October 11, 2004 10:23 AM   Subscribe

Derrida's legacy, "For a justice to come." An uninterpretation.
posted by semmi (8 comments total)
Deserves attentive reading.
posted by semmi at 10:26 AM on October 11, 2004

Very good--he wasn't the ivory tower academic that people think he was. I love the ending part about messianicity without messianism. Thanks, semmi.
posted by amberglow at 10:45 AM on October 11, 2004

I know this was a serious FPP linking to a serious article, but I swear to Baal that all I could think of when I read this was "Take off every Zig...for a justice to come."
posted by Sidhedevil at 11:21 AM on October 11, 2004

I wish more leftist European intellectuals were capable of saying things like this:

"[The US] is a very legalistic country rich in displays of political liberty which would not be tolerated in a good many other countries.
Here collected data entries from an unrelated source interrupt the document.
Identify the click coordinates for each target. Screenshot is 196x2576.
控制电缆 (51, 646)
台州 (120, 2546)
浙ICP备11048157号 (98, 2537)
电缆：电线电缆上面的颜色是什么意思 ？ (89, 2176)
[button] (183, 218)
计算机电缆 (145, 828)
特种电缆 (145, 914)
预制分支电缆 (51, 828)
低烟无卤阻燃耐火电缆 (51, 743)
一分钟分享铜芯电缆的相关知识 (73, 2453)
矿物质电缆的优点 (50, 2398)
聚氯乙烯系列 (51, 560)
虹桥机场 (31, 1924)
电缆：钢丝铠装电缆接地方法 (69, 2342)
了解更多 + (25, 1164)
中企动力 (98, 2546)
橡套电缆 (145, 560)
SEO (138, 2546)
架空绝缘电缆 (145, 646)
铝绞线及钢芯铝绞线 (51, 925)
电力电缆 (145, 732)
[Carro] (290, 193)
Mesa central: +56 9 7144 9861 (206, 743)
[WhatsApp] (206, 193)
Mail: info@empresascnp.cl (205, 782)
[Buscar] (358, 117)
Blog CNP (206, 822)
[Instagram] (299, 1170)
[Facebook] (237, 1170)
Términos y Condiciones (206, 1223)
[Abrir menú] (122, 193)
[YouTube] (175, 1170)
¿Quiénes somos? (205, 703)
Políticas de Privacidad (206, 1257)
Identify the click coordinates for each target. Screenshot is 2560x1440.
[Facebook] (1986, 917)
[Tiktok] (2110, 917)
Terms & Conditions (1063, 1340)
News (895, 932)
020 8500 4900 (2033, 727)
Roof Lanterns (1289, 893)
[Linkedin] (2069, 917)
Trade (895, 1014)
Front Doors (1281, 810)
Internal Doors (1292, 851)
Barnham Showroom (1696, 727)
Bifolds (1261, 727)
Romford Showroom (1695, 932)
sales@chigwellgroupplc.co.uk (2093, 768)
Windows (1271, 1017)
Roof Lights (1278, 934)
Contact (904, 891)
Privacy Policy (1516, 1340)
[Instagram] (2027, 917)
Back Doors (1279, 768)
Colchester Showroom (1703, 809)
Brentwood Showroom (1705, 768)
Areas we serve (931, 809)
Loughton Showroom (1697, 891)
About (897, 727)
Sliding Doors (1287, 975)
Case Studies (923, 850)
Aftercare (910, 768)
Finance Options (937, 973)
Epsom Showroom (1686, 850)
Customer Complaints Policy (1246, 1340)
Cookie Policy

I am not only thinking of countries known to be non-democratic but also of our own Western European democracies. In the United States, when I saw those massive marches against the imminent war in Iraq, in front of the White House, right by Bush’s offices, I said to myself that if in France protesters assembled in their thousands and marched in front of the Elysée in a similar situation, that would not be tolerated."
posted by languagehat at 12:36 PM on October 11, 2004

Yes, this was a wonderful article. It makes me wish I had the patience to work through his more abstract philosophical work, a sensation I often feel after reading or listening to interviews with the philosophical giants. Thanks semmi.
posted by louigi at 4:08 PM on October 11, 2004

I thought profound his concept of democracy suffering from an auto-immune disorder, squelching itself to ward off a perceived threat to an ostensibly democratic body politic. Derrida mentioned both the US and Israel as examples: manifestly so, I believe.
posted by rdone at 4:47 PM on October 11, 2004

Thread seems well and truly dead I know but anyway...

I said to myself that if in France protesters assembled in their thousands and marched in front of the Elysée in a similar situation, that would not be tolerated.

Except, languagehat, that he's fundamentally wrong. France has a tradition of union militancy and public disorder which simply doesn't exist in the USA. Their misbehaviour is as often as not met with indifference if not outright connivance by the French political elite - the European Commission has had to step in a number of times due to the effect that this has had on intra-community trade with the cases ending up in the European Court of Justice.
posted by dmt at 6:01 PM on October 12, 2004

Maybe he's thinking of things like the killing of 200 members of a peaceful march in Paris attacked by a 20,000 strong force of French police. Yes, the French have an amazing tolerance for disruptive strikes. Large-scale protest marches (against the government, not against other countries' wars) are another matter. I think I'll take Derrida's judgment in this matter over yours -- nothing personal, but you are (I gather) a Brit, and he was (after all) French.